Harry Youtt's website.
UCLA Extension Writers' Program
These poems are from I'LL ALWAYS BE FROM LORAIN
LIBRARY IN THE GROVE
Midst a darker grove of trees in that city of darker
groves,
and the long lawn between the trees
criss-crossed by dim-lighted pathways at night,
and standing alone against the sharp blue darkness
-- the old brick library,
window-lighted on both of its floors
when things inside were active.
The boy was certain that down in the dark of the
grove,
Arthur and his Knights were dreaming,
sleeping their long sleep until they were needed,
huddled against each other for warmth.
and concealed inside a deep clay cave
scooped from under the flourishing roots of tallest
Ash tree.
They awaited only the signal to action,
the almost-whispered call of that tiny librarian
whose passion in this life it always was
to enrapture children’s minds,
infuse them with possibilities that always
burst upward from imagination’s universal mantra:
"Once upon a time . . ."
Hearing this quiet proclamation drift out
through a slightly opened window
of the story room upstairs,
a single groved horse would whinny,
tentative at first, as if clearing its deep throat,
and then another horse would answer, and another.
Hooves would stomp, and crackled leaves would rustle;
shields and swords and armor would clank,
and then hoof beats would suddenly gallop Arthur and
his men
across the grove with only shadows of them visible
in low light from street lamps
With a rush and a rumble, in they would burst,
through the double doors, onto the first floor,
scattering the tattered runner-rugs and
almost upsetting the glassed arrays of new books,
and then, clattering up the rickety wooden staircase
-- and into the story room to greet the floored
circle of
open-mouthed children, whose faces never flinched.

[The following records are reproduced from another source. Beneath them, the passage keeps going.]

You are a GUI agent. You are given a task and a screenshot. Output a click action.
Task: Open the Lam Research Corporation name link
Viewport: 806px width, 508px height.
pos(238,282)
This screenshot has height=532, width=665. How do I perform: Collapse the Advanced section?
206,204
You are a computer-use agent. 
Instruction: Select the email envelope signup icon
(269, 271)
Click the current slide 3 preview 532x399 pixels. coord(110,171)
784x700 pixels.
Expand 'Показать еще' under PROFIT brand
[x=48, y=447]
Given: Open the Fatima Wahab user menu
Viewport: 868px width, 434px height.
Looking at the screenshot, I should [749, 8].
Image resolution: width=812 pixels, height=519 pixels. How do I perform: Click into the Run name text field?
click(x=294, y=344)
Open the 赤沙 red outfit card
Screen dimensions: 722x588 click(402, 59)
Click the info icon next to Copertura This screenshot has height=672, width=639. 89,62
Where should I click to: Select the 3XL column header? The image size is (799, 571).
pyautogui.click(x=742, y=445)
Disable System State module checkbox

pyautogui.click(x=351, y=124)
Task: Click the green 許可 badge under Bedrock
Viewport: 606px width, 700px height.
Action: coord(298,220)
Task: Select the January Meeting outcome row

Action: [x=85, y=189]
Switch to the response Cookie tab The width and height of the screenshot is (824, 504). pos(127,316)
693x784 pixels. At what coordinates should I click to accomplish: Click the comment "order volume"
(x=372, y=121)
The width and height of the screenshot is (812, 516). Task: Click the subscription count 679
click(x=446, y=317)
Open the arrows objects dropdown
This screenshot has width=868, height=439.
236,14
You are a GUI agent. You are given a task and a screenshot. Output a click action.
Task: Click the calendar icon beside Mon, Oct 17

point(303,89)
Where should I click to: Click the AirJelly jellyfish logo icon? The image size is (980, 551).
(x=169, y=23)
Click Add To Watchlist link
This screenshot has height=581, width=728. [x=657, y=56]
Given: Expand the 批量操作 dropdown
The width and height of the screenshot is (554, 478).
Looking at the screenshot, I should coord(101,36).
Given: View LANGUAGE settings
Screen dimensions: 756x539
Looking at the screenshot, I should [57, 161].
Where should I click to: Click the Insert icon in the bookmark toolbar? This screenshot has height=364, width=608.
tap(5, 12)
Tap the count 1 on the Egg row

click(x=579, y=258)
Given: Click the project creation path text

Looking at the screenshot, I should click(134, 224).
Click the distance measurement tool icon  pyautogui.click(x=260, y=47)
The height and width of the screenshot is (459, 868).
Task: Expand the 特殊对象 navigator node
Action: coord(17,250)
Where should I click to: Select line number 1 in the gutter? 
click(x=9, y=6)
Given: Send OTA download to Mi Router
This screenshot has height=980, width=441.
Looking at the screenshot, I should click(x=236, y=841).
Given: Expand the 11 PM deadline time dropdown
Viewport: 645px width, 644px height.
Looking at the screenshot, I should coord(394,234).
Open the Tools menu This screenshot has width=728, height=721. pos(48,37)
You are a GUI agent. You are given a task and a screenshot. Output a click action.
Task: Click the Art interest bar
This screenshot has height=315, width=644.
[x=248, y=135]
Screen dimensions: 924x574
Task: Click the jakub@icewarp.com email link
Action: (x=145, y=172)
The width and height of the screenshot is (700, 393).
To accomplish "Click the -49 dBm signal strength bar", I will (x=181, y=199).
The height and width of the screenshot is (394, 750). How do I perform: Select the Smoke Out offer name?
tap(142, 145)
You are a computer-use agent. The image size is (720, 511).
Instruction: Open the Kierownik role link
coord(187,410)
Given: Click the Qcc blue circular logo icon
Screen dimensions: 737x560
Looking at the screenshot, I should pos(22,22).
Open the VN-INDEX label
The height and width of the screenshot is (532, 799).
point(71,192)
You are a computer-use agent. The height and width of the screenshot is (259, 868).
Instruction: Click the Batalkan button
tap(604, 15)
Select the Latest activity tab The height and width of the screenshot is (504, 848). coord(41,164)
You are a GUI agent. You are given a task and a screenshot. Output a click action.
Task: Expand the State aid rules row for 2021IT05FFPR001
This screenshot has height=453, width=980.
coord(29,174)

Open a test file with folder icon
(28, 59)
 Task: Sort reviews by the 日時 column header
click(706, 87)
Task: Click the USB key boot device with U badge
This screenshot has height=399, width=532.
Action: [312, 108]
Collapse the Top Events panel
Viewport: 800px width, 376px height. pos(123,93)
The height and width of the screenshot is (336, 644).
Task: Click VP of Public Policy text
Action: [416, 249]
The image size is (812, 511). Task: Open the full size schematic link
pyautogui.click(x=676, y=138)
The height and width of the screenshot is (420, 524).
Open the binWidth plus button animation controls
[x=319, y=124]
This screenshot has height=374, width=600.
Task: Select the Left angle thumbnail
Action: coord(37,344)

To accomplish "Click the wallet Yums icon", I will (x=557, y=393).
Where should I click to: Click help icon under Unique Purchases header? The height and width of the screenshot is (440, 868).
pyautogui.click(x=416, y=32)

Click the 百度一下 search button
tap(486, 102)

No one from the reading room or even from the stacks
would ever even think to try and shoosh them.
Now, fifty, no, almost sixty years later
the mouth of the boy inside the man-grown-old
but never grown too old for new stories, or old
stories,
hangs open, at the vision of that grand and dark
birthday cake of a library building
in the middle of that darker grove,
and Arthur and his Knights, roused from their long
sleep,
pounding through the magic all around,
And in the center of every possibility,
always that tiny librarian.
IN THE GRAND OLD BLAST FURNACE DAYS
In the grand old blast furnace days,
they’d be roaring constant,
smoke belching from every smokestack,
and 28th Street with all of its
beer-scented bars and saloons
ready to welcome the end of a shift.
Clouds of smoke and white steam,
billowing up and angling into the sky,
like some devil-ship, locked solid into the land,
and at any hour of deep night was an orange glow
lighting up the darkness into twilight, all night –
the kind of glow that only visits the city of
prosperity –
and only while it flourishes.
Thousands working 3-to-11, 7-to-3, 11-to-7
swing shifting with whistles blowing,
and sirens – yes, sometimes sirens,
and always factory-belch and groan,
hard work and no complaining,
or everybody complaining,
depending on who you listened to,
with seamless mills and the line for continuous weld
hungry always for fresh ingot,
and the blast furnaces eager to comply.
When the wind was right, on warm nights
would be this ripe smell of what people said
was like rotten eggs –
they called it Hell’s aroma, and it was, and yet
when you closed your eyes on it, you could smile
– it was the smell of work going strong
and never going to let up, the smell released
from toil of leather-aproned heroes, perspiring
and standing back, shielding faces from bright glow
and flashing spark of new steel that was ladle-poured
and wrought just now before their eyes
-- almost ready to ship to the world.
OCTOBER LEAVES
October leaves of Lorain trees would flash
bright yellow and red and also crackle-brown
and flutter down to blanket the lawns
and have to be swept into heaps
at the paved aprons of driveways
and than burned on still days –
with smoke meandering upward
in the low light quiet parts of the dwindling days.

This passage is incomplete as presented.